Create a crates/db/build.rs file and add the following content. This file we compile our .sql files into rust code whenever they change.

use std::env;
use std::path::Path;

fn main() {
    // Compile our SQL
    cornucopia();
}

fn cornucopia() {
    // For the sake of simplicity, this example uses the defaults.
    let queries_path = "queries";

    let out_dir = env::var_os("OUT_DIR").unwrap();
    let file_path = Path::new(&out_dir).join("cornucopia.rs");

    let db_url = env::var_os("DATABASE_URL").unwrap();

    // Rerun this build script if the queries or migrations change.
    println!("cargo:rerun-if-changed={queries_path}");

    // Call cornucopia. Use whatever CLI command you need.
    let output = std::process::Command::new("cornucopia")
        .arg("-q")
        .arg(queries_path)
        .arg("--serialize")
        .arg("-d")
        .arg(&file_path)
        .arg("live")
        .arg(db_url)
        .output()
        .unwrap();

    // If Cornucopia couldn't run properly, try to display the error.
    if !output.status.success() {
        panic!("{}", &std::str::from_utf8(&output.stderr).unwrap());
    }
}

Add a function to do connection pooling

First add some more crates, make sure you are in the crates/db folder.

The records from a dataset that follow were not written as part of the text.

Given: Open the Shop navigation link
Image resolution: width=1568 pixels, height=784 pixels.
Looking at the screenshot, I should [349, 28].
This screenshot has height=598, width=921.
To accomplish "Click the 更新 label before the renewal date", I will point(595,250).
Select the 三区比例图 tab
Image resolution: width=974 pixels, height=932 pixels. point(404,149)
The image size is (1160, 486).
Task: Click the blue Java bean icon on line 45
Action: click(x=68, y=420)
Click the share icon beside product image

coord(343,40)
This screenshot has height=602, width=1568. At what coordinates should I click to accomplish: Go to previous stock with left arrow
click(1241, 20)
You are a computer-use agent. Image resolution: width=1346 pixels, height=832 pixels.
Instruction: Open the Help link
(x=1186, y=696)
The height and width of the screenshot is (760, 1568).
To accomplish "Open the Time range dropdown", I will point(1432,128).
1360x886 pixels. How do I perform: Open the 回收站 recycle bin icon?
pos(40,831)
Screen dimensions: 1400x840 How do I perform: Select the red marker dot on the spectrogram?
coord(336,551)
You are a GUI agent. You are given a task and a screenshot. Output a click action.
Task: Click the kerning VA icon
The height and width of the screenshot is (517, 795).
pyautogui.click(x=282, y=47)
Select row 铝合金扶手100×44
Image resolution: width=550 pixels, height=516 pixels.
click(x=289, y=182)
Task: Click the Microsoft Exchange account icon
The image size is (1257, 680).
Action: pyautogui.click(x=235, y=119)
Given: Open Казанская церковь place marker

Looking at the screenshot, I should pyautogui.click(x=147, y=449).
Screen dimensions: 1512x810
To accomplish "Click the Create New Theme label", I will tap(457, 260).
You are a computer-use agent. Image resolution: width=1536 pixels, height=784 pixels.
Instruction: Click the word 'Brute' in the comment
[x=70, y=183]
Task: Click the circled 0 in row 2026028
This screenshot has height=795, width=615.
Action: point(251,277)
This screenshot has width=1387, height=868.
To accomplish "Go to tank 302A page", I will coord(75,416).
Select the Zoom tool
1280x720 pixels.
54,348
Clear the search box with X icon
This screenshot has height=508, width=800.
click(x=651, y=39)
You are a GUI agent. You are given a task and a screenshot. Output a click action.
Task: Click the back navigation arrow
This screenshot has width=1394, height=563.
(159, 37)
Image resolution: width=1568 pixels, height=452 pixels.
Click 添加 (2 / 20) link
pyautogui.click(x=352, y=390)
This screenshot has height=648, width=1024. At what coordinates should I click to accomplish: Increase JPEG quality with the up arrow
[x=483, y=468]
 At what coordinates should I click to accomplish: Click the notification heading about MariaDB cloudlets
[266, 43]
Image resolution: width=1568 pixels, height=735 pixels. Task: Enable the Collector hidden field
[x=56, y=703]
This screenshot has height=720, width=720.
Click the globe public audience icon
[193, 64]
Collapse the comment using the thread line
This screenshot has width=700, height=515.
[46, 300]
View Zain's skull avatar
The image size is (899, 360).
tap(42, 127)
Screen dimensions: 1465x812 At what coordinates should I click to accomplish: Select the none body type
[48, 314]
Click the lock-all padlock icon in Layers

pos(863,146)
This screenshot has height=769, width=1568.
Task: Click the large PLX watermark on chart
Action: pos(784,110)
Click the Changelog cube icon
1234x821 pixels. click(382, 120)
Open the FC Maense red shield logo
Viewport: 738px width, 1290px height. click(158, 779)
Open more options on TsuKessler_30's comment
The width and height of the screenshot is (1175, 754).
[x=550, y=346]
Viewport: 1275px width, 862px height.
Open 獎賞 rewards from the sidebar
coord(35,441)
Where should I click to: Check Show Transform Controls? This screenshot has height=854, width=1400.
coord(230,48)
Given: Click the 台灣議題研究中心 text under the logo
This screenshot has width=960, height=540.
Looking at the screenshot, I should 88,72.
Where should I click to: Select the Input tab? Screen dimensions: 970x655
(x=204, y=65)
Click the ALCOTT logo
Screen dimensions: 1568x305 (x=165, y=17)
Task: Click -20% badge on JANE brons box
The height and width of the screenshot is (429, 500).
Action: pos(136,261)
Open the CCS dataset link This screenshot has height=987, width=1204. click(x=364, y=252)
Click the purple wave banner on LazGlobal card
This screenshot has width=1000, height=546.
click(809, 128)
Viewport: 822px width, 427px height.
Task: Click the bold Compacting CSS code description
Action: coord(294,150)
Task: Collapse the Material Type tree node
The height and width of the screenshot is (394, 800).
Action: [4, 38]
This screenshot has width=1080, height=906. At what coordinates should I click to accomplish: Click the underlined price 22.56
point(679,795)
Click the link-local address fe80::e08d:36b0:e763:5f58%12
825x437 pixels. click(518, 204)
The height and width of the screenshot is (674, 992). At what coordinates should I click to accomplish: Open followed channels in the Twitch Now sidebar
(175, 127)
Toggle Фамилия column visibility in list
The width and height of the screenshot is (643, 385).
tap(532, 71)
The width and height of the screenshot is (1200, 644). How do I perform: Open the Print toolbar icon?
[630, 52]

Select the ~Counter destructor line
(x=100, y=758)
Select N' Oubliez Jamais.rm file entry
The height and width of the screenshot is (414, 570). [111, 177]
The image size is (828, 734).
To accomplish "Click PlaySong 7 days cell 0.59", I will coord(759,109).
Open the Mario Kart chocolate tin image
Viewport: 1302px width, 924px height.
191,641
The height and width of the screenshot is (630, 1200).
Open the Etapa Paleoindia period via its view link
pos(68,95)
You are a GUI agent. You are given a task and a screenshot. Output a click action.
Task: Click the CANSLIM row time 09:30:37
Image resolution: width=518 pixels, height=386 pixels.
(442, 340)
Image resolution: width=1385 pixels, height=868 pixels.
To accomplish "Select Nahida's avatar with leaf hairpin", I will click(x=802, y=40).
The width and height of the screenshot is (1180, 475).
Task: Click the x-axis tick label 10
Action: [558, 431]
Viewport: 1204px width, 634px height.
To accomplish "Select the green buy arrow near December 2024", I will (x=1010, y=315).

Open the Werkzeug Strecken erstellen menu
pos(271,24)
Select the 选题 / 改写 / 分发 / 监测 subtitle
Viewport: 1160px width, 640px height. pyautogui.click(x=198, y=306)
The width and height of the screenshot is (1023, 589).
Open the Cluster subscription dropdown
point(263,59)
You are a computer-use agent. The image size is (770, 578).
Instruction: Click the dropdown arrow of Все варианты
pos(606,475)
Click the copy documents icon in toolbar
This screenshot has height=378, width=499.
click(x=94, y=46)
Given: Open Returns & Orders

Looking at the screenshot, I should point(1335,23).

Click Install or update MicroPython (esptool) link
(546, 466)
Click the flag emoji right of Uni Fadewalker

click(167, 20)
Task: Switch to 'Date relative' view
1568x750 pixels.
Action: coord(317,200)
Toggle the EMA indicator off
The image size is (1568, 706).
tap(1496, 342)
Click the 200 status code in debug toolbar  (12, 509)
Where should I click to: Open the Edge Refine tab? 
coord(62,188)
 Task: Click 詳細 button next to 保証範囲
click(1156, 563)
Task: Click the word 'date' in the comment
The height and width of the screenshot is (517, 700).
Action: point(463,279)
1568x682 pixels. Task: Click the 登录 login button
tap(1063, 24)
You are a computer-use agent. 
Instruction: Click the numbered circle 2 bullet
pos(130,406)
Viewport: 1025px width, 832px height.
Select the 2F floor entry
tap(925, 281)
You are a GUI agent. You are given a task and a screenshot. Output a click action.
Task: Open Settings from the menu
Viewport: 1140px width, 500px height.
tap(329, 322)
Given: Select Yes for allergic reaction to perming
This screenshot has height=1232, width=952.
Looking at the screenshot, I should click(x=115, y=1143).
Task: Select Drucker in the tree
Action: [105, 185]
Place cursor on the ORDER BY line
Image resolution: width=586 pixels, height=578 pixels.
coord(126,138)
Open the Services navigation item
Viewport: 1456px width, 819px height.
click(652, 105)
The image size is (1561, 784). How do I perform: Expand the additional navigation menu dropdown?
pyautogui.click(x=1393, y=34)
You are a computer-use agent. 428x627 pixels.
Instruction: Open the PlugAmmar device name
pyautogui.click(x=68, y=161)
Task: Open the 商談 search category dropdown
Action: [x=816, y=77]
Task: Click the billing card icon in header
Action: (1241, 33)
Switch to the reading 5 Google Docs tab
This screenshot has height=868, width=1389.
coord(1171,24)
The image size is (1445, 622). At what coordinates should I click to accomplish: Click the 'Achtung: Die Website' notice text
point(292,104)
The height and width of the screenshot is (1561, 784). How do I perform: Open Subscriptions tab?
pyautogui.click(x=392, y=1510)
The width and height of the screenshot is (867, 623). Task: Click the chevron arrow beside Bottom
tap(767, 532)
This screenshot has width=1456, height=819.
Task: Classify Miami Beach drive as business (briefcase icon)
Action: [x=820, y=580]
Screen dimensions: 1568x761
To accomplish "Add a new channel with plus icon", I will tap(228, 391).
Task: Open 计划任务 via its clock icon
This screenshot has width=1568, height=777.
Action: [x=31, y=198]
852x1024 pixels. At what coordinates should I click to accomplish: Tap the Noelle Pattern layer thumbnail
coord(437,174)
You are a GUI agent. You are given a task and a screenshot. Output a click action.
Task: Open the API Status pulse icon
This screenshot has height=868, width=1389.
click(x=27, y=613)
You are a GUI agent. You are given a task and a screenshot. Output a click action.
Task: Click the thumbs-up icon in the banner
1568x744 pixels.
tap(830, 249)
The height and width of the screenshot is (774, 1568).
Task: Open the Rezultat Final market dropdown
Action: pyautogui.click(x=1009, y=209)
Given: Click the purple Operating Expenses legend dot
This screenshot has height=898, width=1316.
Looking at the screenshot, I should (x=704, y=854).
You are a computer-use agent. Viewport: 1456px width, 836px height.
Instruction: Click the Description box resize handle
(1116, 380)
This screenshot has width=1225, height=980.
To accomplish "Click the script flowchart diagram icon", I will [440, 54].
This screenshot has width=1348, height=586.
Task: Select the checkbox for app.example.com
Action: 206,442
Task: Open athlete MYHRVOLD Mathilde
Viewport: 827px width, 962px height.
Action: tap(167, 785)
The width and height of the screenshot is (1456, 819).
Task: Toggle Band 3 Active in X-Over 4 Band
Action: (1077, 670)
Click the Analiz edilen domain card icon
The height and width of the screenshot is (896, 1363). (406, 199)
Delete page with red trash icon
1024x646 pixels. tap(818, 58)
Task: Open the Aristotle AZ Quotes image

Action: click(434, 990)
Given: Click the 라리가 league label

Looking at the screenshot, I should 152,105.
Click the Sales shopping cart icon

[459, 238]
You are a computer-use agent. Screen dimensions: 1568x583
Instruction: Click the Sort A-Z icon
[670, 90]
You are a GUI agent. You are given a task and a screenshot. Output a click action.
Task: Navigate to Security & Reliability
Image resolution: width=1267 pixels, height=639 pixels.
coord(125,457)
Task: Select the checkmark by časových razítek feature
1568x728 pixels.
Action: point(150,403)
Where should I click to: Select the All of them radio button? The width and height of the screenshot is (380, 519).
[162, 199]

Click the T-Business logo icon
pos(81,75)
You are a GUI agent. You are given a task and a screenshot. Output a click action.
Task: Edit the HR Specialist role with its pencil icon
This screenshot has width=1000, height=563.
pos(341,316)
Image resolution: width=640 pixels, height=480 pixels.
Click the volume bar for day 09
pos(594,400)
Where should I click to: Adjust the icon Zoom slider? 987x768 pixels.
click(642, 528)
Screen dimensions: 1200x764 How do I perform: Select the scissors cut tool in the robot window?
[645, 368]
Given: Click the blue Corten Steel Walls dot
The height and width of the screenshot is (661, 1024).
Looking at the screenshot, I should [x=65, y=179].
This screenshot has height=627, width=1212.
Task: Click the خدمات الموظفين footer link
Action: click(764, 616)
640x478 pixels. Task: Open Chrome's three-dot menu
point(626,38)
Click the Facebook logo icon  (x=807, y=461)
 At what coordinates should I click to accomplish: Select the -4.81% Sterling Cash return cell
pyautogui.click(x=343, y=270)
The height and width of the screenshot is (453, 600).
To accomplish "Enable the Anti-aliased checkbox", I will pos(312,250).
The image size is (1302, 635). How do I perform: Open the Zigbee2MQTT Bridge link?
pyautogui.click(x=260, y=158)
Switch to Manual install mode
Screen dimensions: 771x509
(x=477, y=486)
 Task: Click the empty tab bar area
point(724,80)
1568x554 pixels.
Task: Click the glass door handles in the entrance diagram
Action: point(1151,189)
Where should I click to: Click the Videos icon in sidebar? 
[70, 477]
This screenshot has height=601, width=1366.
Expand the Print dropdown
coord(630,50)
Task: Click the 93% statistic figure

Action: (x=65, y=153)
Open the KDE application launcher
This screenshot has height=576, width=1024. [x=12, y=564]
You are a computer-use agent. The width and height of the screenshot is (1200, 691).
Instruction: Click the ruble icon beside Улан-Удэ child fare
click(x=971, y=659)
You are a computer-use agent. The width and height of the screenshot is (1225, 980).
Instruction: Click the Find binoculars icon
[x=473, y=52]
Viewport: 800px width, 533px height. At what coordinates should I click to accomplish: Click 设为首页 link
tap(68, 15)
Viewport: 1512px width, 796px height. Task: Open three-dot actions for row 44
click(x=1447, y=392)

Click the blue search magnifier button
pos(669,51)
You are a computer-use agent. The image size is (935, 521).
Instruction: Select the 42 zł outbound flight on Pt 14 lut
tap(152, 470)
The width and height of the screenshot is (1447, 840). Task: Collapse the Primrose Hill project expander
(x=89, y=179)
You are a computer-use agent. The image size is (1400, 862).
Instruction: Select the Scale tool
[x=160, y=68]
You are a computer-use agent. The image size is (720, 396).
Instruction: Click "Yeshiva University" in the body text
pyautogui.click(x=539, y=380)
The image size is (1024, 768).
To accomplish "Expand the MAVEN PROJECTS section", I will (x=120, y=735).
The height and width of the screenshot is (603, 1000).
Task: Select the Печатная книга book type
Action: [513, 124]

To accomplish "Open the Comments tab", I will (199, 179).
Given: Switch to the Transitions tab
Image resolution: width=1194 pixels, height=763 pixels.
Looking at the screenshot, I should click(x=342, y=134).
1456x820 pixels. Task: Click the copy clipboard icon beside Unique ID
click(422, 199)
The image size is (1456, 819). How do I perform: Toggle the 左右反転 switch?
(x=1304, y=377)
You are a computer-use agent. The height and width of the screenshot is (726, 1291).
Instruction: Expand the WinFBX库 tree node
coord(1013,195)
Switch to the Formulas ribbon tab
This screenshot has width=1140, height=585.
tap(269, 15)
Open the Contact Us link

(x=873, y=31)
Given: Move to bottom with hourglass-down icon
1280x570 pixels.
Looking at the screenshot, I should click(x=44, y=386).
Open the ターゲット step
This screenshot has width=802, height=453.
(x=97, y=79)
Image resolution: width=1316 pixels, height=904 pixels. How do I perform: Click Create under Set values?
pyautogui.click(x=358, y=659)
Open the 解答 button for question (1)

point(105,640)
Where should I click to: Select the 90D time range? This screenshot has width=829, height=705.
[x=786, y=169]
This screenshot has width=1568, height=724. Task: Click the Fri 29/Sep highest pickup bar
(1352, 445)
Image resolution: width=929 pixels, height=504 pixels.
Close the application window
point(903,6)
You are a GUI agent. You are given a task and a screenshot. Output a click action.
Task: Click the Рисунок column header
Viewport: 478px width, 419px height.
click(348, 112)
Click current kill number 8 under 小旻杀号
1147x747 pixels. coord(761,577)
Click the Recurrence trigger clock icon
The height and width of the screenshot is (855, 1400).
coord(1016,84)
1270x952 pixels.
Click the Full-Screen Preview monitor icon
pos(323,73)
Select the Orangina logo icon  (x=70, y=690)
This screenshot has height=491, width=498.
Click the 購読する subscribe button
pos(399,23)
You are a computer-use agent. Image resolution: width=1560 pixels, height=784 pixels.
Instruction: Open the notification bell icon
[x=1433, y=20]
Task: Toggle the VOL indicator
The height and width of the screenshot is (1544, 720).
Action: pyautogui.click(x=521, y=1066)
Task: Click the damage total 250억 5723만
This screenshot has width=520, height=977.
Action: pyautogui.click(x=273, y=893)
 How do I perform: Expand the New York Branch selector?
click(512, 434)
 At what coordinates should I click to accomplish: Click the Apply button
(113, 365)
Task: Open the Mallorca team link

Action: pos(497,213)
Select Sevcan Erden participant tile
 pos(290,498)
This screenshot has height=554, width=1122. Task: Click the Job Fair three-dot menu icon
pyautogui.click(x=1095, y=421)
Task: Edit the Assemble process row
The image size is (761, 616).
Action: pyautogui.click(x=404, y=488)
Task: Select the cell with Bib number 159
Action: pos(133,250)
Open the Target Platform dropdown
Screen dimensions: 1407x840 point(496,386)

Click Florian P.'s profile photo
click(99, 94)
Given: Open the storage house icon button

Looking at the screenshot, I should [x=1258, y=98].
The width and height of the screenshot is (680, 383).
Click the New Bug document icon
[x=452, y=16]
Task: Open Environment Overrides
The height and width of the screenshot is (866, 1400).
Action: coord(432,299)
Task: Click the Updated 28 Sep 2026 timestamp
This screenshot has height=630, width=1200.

cargo add [email protected]
cargo add [email protected]
cargo add [email protected]
cargo add tokio@1 --features macros,rt-multi-thread
cargo add [email protected]
cargo add serde@1 --features derive

Add the following code to crates/db/src/lib.rs will we use this to convert our DATABASE_URL env var into something cornucopia can use for connection pooling.

use std::str::FromStr;

pub use cornucopia_async::Params;
pub use deadpool_postgres::{Pool, PoolError, Transaction};
pub use tokio_postgres::Error as TokioPostgresError;
pub use queries::users::User;

pub fn create_pool(database_url: &str) -> deadpool_postgres::Pool {
    let config = tokio_postgres::Config::from_str(database_url).unwrap();
    let manager = deadpool_postgres::Manager::new(config, tokio_postgres::NoTls);
    deadpool_postgres::Pool::builder(manager).build().unwrap()
}

include!(concat!(env!("OUT_DIR"), "/cornucopia.rs"));

Folder Structure

You should now have a folder structure something like this.

.
├── .devcontainer/
   └── ...
└── crates/
         web-server/
         │  └── main.rs
         └── Cargo.toml
         db/
         ├── migrations
         │   └── 20220330110026_user_tables.sql
         ├── queries
         │   └── users.sql
         ├── src
         │   └── lib.rs
         └── build.rs
├── Cargo.toml
└── Cargo.lock

Testing our database crate

Make sure everything builds.

cargo build

Add the following code to the bottom of your crates/db/src/lib.rs.

#[cfg(test)]
mod tests {
    use super::*;
    #[tokio::test]
    async fn load_users() {
        let db_url = std::env::var("DATABASE_URL").unwrap();
        let pool = create_pool(&db_url);

        let client = pool.get().await.unwrap();
        //let transaction = client.transaction().await.unwrap();

        let users = crate::queries::users::get_users()
            .bind(&client)
            .all()
            .await
            .unwrap();

        dbg!(users);
    }
}

Run the test

Run the below to trigger the unit test

cargo test -- --nocapture

The Results

Running unittests src/lib.rs (/workspace/target/debug/deps/db-1a59f4c51c8578ce)

running 1 test
[crates/db/src/lib.rs:56] users = [
    User {
        id: 1,
        email: "[email protected]",
    },
    User {
        id: 2,
        email: "[email protected]",
    },
    User {
        id: 3,
        email: "[email protected]",
    },
]

test tests::load_users ... ok

Great, from now on adding code to access the database is as simple as creating new sql files. The code generator will take care of the details.